= EJERCICIOS PROPUESTOS =
1. En el texto sobre las redes sociales, ¿con qué apodo se tilda a los simpatizantes de Andrés Manuel López Obrador?
2. Reanude el texto sobre las redes sociales a partir de su última oración.
--- TEXTO DE REFERENCIA ---
Las redes sociales son un
reflejo de la diversa cultura mexicana. Hay usuarios que tienen la
lógica de achacarle a Andrés Manuel López Obrador todos los males del
país y tildar de imbéciles ciegos –“Pejezombies”- a sus simpatizantes.
Hay cibernautas que culpan de cualquier mal moderno a la mítica
“conspiración judía internacional”. Y hay muchos más enemigos igual de
dispares, según los ojos de quien los mira: masones, panistas,
activistas, católicos, illuminati, mormones, priistas, ateos, ciclistas,
automovilistas, la maldita izquierda, los hipsters, los
extraterrestres…
El mundo es tan complejo e inconexo que todos
tenemos la libertad de interpretarlo según nuestra historia de vida. De
alguna manera, cada quien cargamos con nuestra dosis de frustración: el
asalariado que trabaja arduamente mientras los senadores reciben una
dieta infame, el joven que es rechazado de todas las universidades, el
católico que percibe con alarma el incremento de las sectas o el
izquierdista decepcionado de sus representantes partidistas.
Es
sano retroalimentar nuestras diferencias y enriquecernos, pero cuando la
violencia se apodera del lenguaje entonces produce una madeja de odios,
heridas, tristezas, venganzas e incluso sufrimiento y muerte. Anular al
otro o pulverizarlo no abona a un país teñido de rojo intenso.
--- DATOS PROPORCIONADOS ---
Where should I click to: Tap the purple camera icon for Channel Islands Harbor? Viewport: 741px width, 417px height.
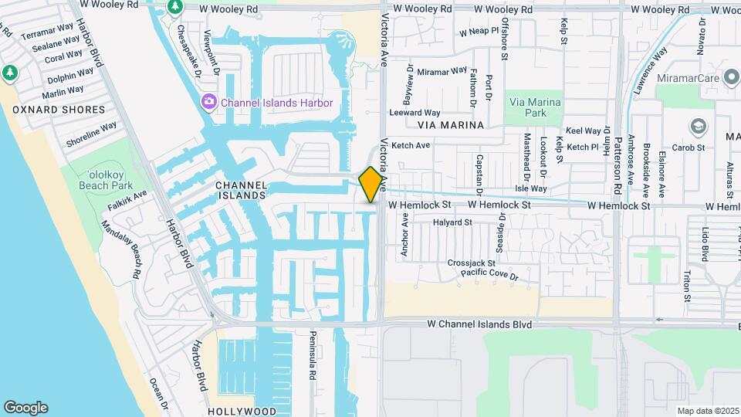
---
= RESPUESTAS =
1. "Pejezombies".

2.
Es
verdad, las figuras públicas deben asumir la responsabilidad de tener
una voz que llega a las masas. Nadie puede pararse frente a la
televisión, manipular la realidad y a cambio esperar sumisas loas. Sin
embargo, no es una muestra de civilidad ni humanidad burlarse de la
condición social del otro, crear una tendencia clasista
(#Esdenacos-#Esdeindios) u hostigar sistemáticamente a un tuitero. Esto
tiene el rostro de la mezquindad y peor cuando se ejerce desde el
cobarde anonimato.
Desde otra perspectiva, gracias a las redes
sociales en el país han nacido iniciativas cívicas que jamás se habrían
consolidado sin internet. Esta herramienta cocinó el movimiento
estudiantil más importante de las últimas décadas, ha servido para
boicotear a empresas abusivas, exhibir a compañías fraudulentas y darle
un respiro a la libertad de expresión y el periodismo.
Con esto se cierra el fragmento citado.